▶ Exercise: Exactly the lines from the one containing "Task: Tap the crosshair locate-me icon" to the last line of the records, inclusive, are to be transcribed; include no others.
━━ Raw data ━━
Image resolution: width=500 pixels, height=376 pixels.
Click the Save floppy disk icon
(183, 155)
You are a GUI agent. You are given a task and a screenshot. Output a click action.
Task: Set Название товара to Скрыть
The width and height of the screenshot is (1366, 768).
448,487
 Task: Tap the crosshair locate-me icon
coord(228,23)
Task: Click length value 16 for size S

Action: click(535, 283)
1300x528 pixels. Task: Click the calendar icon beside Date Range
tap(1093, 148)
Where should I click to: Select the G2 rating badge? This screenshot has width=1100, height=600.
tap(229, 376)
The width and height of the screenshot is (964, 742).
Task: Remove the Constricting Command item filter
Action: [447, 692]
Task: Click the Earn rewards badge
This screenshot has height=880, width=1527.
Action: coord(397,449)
━━━
▶ Your response:
 Task: Tap the crosshair locate-me icon
coord(228,23)
Task: Click length value 16 for size S

Action: click(535, 283)
1300x528 pixels. Task: Click the calendar icon beside Date Range
tap(1093, 148)
Where should I click to: Select the G2 rating badge? This screenshot has width=1100, height=600.
tap(229, 376)
The width and height of the screenshot is (964, 742).
Task: Remove the Constricting Command item filter
Action: [447, 692]
Task: Click the Earn rewards badge
This screenshot has height=880, width=1527.
Action: coord(397,449)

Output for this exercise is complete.